PROVIDED ENTRIES below:

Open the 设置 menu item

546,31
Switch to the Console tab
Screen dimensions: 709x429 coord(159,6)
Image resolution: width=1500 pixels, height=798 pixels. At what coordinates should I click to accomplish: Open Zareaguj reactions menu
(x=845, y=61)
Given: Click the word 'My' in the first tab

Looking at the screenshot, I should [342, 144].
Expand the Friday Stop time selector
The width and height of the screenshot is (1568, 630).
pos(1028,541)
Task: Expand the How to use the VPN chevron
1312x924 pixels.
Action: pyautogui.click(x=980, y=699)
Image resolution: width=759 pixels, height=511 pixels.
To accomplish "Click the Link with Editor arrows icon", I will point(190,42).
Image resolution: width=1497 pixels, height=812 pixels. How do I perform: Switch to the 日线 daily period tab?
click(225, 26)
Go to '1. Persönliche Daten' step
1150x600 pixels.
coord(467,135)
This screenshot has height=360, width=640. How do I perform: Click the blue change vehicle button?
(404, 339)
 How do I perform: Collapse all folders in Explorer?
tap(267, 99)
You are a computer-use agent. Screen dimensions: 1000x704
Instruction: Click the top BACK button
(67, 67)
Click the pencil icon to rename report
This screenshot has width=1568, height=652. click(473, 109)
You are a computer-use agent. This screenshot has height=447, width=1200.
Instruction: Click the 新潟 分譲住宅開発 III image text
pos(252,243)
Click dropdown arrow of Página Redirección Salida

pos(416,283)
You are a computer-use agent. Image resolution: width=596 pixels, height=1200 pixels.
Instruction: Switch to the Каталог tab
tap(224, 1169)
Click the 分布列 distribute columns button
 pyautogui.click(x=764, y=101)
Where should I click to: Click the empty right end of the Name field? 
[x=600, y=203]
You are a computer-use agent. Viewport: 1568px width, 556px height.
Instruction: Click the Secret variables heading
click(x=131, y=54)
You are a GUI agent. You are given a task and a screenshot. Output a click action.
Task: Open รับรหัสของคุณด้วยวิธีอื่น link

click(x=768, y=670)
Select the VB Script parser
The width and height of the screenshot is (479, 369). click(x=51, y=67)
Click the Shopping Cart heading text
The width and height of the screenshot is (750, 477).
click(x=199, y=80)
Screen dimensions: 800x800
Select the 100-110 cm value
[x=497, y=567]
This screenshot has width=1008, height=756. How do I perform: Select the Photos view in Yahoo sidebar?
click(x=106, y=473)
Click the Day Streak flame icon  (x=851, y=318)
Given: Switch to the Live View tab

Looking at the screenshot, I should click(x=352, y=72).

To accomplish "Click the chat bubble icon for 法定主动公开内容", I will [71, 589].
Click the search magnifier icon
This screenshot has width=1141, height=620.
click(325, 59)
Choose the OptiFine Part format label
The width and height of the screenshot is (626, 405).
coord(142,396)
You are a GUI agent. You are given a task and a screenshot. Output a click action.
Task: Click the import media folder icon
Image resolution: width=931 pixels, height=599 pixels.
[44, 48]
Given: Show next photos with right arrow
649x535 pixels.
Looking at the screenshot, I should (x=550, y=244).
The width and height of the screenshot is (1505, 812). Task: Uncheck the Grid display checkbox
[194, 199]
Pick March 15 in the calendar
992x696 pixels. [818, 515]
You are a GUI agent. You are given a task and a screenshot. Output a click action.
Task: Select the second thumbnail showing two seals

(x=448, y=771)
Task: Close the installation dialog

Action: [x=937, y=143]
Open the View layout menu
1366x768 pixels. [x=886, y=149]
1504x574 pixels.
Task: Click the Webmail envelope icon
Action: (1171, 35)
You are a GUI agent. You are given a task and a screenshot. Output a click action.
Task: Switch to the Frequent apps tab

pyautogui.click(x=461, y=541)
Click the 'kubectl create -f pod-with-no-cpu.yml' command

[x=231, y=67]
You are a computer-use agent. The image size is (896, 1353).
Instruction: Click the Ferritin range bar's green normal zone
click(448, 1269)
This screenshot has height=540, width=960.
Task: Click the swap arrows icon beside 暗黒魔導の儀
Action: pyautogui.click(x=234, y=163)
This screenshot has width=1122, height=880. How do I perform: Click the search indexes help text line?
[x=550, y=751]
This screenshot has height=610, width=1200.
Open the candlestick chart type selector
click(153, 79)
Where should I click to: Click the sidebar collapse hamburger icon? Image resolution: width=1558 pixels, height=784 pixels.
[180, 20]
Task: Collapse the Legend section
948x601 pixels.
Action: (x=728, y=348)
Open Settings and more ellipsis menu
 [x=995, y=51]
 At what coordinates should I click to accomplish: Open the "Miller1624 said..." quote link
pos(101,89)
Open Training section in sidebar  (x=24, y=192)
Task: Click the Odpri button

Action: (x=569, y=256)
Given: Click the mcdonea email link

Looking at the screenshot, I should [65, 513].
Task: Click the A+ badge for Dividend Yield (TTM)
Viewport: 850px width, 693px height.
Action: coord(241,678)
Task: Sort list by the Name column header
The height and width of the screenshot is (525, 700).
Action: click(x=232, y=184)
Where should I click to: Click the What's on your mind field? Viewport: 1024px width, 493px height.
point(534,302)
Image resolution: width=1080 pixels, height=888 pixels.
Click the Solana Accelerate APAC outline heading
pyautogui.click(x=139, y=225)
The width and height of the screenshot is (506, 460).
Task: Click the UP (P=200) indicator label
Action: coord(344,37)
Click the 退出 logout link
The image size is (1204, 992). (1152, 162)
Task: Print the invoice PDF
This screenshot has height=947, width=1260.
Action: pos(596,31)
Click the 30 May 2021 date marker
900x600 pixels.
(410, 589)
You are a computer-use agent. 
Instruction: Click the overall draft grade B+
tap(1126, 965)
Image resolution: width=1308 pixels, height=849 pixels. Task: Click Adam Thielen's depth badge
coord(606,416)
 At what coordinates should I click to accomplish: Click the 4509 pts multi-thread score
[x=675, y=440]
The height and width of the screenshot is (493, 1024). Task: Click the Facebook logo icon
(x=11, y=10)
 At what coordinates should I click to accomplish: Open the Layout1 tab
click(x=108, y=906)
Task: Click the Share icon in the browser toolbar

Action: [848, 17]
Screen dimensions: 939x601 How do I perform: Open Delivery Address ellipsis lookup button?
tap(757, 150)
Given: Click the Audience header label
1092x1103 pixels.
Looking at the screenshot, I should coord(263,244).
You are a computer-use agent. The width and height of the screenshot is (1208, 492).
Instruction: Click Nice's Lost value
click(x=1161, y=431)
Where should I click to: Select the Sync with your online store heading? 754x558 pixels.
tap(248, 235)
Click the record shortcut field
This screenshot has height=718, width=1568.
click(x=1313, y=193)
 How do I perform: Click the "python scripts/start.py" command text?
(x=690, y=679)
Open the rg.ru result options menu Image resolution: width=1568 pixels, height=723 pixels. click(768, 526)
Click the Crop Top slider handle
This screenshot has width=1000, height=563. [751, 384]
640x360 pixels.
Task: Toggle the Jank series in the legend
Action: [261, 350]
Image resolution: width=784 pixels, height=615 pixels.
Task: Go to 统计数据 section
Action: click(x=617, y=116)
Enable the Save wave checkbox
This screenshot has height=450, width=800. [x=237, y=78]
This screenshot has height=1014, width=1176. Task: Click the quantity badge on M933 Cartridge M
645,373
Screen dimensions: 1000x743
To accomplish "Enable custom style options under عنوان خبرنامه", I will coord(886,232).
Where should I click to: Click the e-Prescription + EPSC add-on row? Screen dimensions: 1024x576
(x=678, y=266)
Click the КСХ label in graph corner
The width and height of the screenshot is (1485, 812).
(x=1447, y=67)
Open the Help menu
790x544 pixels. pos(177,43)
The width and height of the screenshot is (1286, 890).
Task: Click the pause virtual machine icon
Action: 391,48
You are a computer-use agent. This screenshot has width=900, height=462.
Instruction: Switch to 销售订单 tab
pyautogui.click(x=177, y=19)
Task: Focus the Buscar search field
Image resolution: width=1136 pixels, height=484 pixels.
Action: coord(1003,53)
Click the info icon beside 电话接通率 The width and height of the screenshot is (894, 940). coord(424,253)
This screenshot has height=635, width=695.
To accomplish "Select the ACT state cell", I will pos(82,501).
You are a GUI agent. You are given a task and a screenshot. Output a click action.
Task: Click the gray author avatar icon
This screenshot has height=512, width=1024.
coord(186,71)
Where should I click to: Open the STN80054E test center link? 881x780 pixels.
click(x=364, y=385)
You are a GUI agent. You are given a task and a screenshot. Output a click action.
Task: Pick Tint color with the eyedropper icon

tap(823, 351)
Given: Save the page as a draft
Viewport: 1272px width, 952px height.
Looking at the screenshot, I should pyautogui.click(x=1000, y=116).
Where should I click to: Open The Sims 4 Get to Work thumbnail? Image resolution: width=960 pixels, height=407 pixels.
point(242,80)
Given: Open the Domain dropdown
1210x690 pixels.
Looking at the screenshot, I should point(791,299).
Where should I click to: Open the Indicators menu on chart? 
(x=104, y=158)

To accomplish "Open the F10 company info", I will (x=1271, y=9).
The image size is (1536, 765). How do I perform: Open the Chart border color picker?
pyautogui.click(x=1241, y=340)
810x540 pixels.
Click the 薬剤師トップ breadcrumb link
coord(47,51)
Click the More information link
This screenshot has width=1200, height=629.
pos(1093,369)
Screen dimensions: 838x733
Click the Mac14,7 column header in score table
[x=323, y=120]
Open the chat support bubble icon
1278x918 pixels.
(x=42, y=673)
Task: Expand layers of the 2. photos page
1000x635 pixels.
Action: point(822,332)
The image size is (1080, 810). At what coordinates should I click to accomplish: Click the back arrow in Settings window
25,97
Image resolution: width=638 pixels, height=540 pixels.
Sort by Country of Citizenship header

End of PROVIDED ENTRIES.

▶ [INSTRUCTIONS FOR THE TASK]: From the material above, return every line that contains "Sort".

▶ [PROBLEM SOLUTION]:
Task: Sort list by the Name column header
Sort by Country of Citizenship header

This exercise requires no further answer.